=== Assigned task ===
Using the word "settings" as the filter, copy each matching line from the records.

=== Saved data entries ===
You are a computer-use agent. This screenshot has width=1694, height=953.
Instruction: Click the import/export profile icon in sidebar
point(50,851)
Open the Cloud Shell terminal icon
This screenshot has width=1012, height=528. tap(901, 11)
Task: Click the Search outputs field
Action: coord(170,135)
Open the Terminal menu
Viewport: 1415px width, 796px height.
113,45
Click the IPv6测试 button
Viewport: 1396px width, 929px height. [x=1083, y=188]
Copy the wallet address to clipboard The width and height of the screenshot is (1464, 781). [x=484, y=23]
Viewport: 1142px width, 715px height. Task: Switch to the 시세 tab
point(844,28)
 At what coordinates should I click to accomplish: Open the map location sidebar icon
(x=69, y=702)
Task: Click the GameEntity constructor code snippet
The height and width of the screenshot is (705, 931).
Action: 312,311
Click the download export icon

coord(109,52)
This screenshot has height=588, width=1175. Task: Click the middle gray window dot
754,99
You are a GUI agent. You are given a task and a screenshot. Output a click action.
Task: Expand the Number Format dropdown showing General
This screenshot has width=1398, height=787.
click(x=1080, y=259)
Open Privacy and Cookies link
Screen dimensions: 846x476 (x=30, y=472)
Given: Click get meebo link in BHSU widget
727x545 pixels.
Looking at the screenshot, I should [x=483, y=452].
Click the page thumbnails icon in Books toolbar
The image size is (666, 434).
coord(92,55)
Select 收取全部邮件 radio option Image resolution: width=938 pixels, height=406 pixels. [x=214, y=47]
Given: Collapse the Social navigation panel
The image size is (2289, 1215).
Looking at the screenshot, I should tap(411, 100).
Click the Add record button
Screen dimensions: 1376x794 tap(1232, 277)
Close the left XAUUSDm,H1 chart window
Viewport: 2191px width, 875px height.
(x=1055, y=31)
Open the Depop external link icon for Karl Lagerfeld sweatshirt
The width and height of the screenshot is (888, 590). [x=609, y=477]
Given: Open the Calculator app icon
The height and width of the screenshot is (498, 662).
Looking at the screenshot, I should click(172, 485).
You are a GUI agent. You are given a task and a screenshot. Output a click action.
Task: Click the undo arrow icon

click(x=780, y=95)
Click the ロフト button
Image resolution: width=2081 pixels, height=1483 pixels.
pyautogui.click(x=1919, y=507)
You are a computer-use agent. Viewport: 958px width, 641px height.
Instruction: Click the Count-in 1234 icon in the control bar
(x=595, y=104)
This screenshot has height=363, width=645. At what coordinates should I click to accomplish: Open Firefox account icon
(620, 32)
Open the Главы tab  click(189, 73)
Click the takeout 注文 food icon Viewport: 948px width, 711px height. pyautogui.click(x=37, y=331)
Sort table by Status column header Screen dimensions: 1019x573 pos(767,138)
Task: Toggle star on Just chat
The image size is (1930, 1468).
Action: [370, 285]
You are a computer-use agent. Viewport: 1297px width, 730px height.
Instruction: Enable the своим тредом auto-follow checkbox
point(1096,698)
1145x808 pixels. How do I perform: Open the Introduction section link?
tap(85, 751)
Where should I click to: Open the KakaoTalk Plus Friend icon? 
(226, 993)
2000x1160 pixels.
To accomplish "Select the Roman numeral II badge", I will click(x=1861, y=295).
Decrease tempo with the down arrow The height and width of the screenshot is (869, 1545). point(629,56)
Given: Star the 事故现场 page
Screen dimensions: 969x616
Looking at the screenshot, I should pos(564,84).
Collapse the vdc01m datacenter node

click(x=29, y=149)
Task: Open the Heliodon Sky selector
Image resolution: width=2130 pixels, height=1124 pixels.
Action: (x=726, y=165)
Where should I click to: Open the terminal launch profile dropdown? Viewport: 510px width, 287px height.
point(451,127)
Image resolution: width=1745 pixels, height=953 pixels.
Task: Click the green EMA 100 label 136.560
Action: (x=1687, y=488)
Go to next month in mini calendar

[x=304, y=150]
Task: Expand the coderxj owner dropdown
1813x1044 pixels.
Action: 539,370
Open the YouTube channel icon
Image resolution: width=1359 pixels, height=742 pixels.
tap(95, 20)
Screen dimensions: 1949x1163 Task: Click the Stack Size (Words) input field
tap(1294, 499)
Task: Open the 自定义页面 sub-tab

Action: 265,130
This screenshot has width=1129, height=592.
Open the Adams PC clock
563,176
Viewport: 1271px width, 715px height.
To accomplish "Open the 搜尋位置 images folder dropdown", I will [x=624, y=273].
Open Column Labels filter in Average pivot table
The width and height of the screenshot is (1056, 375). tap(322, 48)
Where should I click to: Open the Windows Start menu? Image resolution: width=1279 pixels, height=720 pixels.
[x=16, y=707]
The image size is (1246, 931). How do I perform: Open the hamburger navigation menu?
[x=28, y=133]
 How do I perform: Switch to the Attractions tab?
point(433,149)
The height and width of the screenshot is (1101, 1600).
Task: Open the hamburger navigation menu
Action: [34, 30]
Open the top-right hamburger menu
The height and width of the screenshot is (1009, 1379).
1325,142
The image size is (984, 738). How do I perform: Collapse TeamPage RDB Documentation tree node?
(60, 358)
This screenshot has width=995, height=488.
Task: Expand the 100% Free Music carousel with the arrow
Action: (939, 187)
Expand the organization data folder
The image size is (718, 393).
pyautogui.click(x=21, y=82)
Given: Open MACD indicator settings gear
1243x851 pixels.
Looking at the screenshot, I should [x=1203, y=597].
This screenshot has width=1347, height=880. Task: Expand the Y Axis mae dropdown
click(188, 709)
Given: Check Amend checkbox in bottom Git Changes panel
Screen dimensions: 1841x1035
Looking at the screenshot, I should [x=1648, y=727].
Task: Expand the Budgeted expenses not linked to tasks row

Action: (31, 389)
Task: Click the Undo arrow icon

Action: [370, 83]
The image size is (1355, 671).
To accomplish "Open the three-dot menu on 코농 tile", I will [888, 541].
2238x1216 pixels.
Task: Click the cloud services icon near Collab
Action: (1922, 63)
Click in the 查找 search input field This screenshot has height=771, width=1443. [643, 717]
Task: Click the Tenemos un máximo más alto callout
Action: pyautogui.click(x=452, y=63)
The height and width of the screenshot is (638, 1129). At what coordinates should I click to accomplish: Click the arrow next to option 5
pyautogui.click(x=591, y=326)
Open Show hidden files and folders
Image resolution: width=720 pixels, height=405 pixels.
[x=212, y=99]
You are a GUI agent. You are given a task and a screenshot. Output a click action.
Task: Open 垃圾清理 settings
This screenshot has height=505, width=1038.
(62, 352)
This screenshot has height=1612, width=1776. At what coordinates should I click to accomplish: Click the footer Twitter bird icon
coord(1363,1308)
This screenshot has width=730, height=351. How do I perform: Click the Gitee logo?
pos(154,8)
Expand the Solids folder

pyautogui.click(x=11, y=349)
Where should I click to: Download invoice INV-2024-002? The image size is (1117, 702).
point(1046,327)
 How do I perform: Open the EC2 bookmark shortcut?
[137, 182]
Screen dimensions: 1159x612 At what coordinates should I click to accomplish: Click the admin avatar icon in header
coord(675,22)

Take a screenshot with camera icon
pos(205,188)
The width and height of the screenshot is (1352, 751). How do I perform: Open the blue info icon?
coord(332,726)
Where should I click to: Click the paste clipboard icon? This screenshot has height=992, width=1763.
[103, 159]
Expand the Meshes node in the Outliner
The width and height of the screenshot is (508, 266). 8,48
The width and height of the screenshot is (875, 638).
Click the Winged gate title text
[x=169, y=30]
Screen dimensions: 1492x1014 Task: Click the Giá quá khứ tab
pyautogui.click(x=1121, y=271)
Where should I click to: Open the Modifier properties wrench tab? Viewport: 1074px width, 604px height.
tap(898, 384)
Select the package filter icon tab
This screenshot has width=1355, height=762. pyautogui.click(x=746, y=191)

=== Task output ===
Given: Open MACD indicator settings gear
Task: Open 垃圾清理 settings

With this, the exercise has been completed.